Why the dropping cost here is SourceRelaxCost*( 1 / (1.2 ^ (t-1)) )?

Since in MPC_MCF.m invoked by Road_network_sim_v2.m(with perfect/empty predictor), the dropping cost here is f_cost(FindDropPaxtij(t,i,j))= SourceRelaxCost; (Line 129). Here the dropping cost is consistent with your paper.

Thank you! Happy new year!

federico3 commented 1 year ago

Sorry I missed this! This is to acknowledge that I saw your message, let me look into it in the coming days. It's really a Ramon question, but I will try to better understand what is happening here.

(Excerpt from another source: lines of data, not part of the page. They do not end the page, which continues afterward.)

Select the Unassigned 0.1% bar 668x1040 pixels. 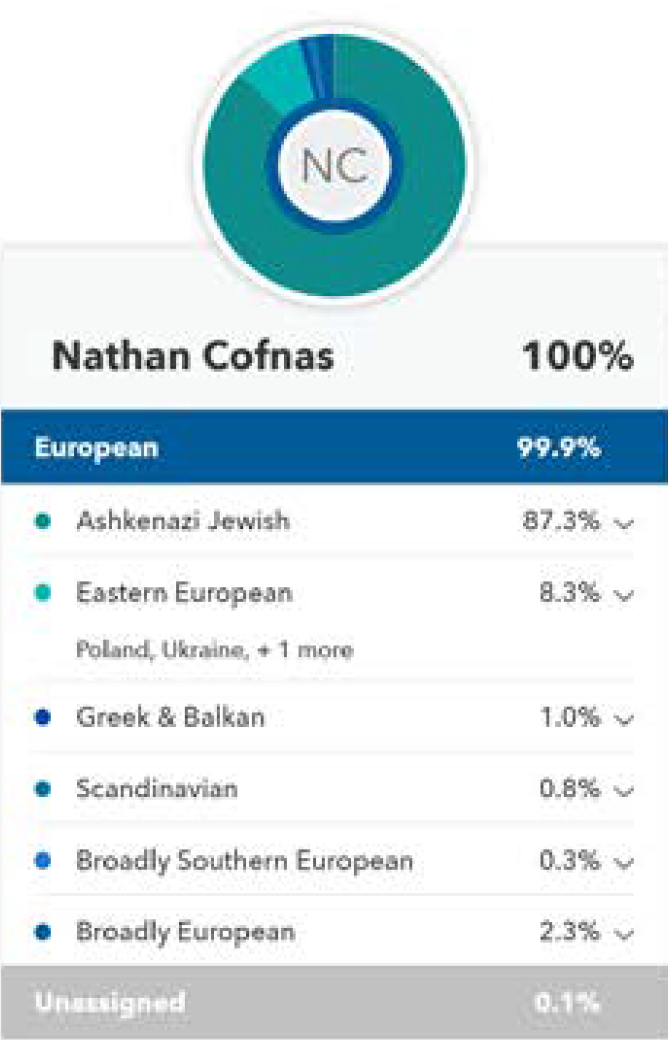pos(334,1002)
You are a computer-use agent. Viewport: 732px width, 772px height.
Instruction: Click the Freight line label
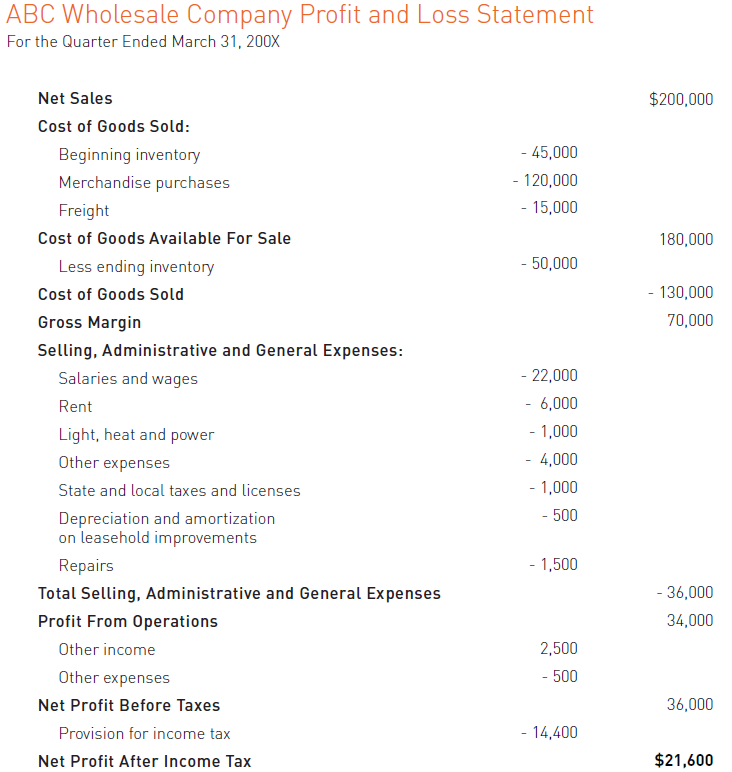[x=84, y=211]
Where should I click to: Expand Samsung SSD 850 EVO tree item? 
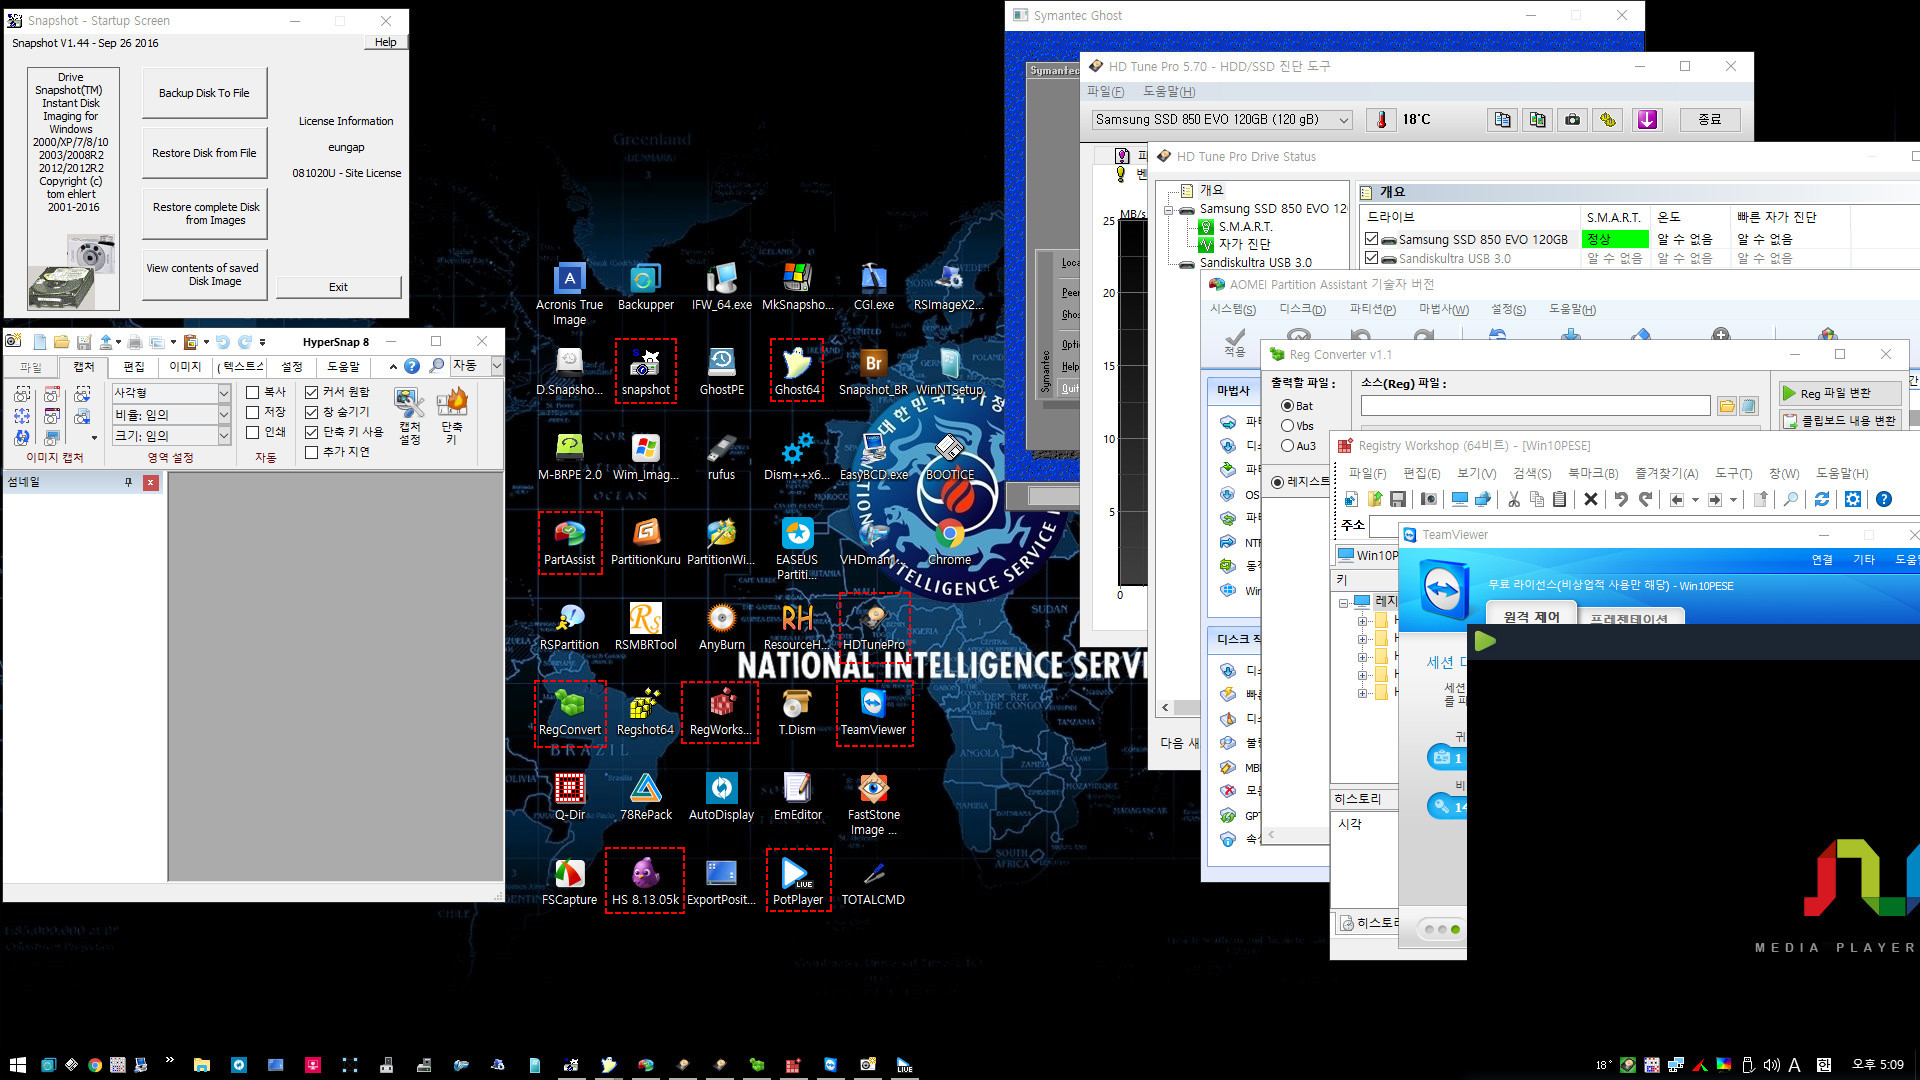click(x=1171, y=208)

federico3 commented 1 year ago

Wow, looking at this code was a trip down memory lane. I have no firm answers, but a few suspicions. My first guess is that the actual code used for the simulations was Road_network_sim_v2.m, for both the empty predictor and the LSTM predictor. To use Road_network_sim_v2 with the LSTM predictor, you would load('lstm_predictions.mat') instead of of ignored_assets/tod_predictions_empty.mat, and change SIMNAME appropriately.

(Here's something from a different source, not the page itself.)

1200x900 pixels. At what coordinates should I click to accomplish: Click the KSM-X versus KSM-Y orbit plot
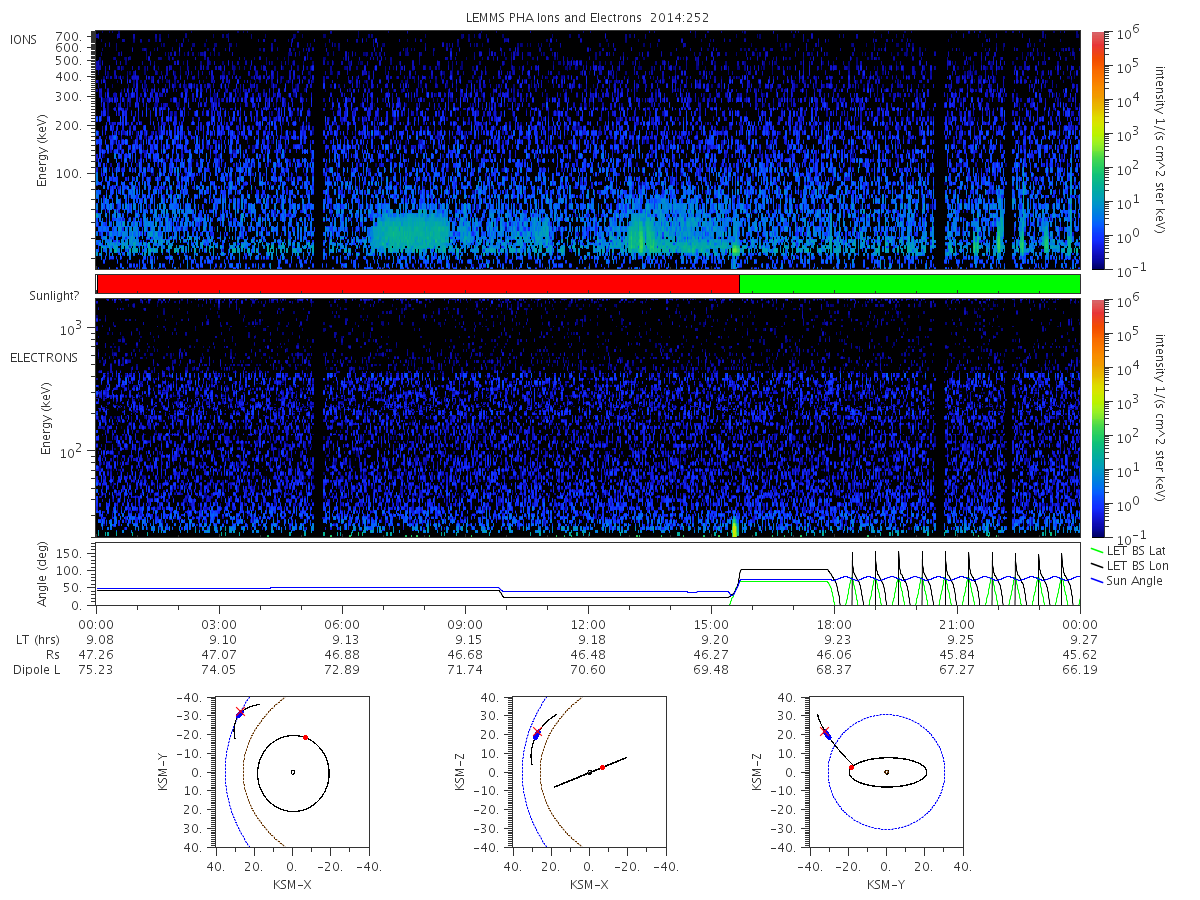(291, 772)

We should have really had a single toggle to choose the sim name and load the right predictions accordingly, but alas.

In line with this, my guess is that ModelPredictiveReb was deprecated in favor of MPC_MCF. I would recommend using Road_network_sim_v2.m and changing the files that are loaded to try and reproduce the results in our paper.

The SourceRelaxCost in ModelPredictiveReb was probably an attempt at discounting costs with time, pushing the solver to care more about the present. It's a pretty standard thing to do, but I see we did not mention in the paper, which would make sense if we dropped it from the final formulation.

Again, this is a guess based on maybe 30 minutes of perusing code I wrote 6 years ago, so it may be incorrect. Sorry you have to wade through this code!